— Start READING PASSAGE —
DUST FILTRATION SYSTEM OF GAS MIXTURE OF HIGH TEMPERATURE OIL GAS, WATER VAPOR AND PRECIPITATION-PRONE CARBIDES

Abstract

The present invention discloses a dust filtration system of gas mixture of high temperature oil gas, water vapor and precipitation-prone carbides, which comprises a closed separation chamber connecting intake duct and exhaust duct. The closed separation chamber comprises a filter mechanism inside, the outer surface of the filter mechanism connects to the intake duct and the inner surface connects to the exhaust duct, and the dust filtration system comprises a filter regeneration mechanism. The present invention includes a filter regeneration mechanism set in the closed separation chamber connecting intake duct and exhaust duct, which can recover the filtering capacity greatly decreased due to the adhesion of tar and ash to the filter surface and pores. The repeated regeneration directly reduces the cost of filter and greatly improves its service life.

Description

FIELD OF THE INVENTION

The present invention relates to gas dust removal in coal chemical industry. More specifically, it relates to a dust filtration system of gas mixture of high temperature oil gas, water vapor and precipitation-prone carbides.
— End READING PASSAGE —
— Start MATERIAL PROVIDED —
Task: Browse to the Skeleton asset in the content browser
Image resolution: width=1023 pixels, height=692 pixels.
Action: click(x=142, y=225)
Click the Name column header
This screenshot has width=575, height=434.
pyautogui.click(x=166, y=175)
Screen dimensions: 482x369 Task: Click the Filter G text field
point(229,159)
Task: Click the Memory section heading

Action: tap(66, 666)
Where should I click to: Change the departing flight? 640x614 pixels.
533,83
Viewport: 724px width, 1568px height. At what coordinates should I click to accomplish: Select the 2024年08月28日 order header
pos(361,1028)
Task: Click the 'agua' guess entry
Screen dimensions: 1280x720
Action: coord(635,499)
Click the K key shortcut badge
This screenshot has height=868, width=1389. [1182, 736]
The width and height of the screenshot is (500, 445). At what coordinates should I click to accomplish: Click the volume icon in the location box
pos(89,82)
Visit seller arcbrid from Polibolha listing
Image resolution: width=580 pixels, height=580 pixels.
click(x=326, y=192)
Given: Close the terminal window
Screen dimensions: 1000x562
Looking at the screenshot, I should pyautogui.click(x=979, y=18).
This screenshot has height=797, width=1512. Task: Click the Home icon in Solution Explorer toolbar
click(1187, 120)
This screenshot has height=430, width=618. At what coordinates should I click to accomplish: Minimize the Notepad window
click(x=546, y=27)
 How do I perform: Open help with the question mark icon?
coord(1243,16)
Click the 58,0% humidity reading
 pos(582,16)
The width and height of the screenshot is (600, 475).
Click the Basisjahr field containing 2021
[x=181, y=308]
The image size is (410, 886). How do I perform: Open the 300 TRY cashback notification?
— End MATERIAL PROVIDED —
■ TASKS TO PERFORM:
A. Retype the dust filtration passage, everything from "FIELD OF THE" down to "and precipitation-prone carbides.".
B. Lay out the listing as a numbered list, everything from its first line down to the line containing "click(1187, 120)", with blank lines left out.
The dust filtration passage and the listing have no connection to each other.

■ TASK-BY-TASK SOLUTIONS:
A.
FIELD OF THE INVENTION

The present invention relates to gas dust removal in coal chemical industry. More specifically, it relates to a dust filtration system of gas mixture of high temperature oil gas, water vapor and precipitation-prone carbides.

B.
1. Task: Browse to the Skeleton asset in the content browser
2. Image resolution: width=1023 pixels, height=692 pixels.
3. Action: click(x=142, y=225)
4. Click the Name column header
5. This screenshot has width=575, height=434.
6. pyautogui.click(x=166, y=175)
7. Screen dimensions: 482x369 Task: Click the Filter G text field
8. point(229,159)
9. Task: Click the Memory section heading
10. Action: tap(66, 666)
11. Where should I click to: Change the departing flight? 640x614 pixels.
12. 533,83
13. Viewport: 724px width, 1568px height. At what coordinates should I click to accomplish: Select the 2024年08月28日 order header
14. pos(361,1028)
15. Task: Click the 'agua' guess entry
16. Screen dimensions: 1280x720
17. Action: coord(635,499)
18. Click the K key shortcut badge
19. This screenshot has height=868, width=1389. [1182, 736]
20. The width and height of the screenshot is (500, 445). At what coordinates should I click to accomplish: Click the volume icon in the location box
21. pos(89,82)
22. Visit seller arcbrid from Polibolha listing
23. Image resolution: width=580 pixels, height=580 pixels.
24. click(x=326, y=192)
25. Given: Close the terminal window
26. Screen dimensions: 1000x562
27. Looking at the screenshot, I should pyautogui.click(x=979, y=18).
28. This screenshot has height=797, width=1512. Task: Click the Home icon in Solution Explorer toolbar
29. click(1187, 120)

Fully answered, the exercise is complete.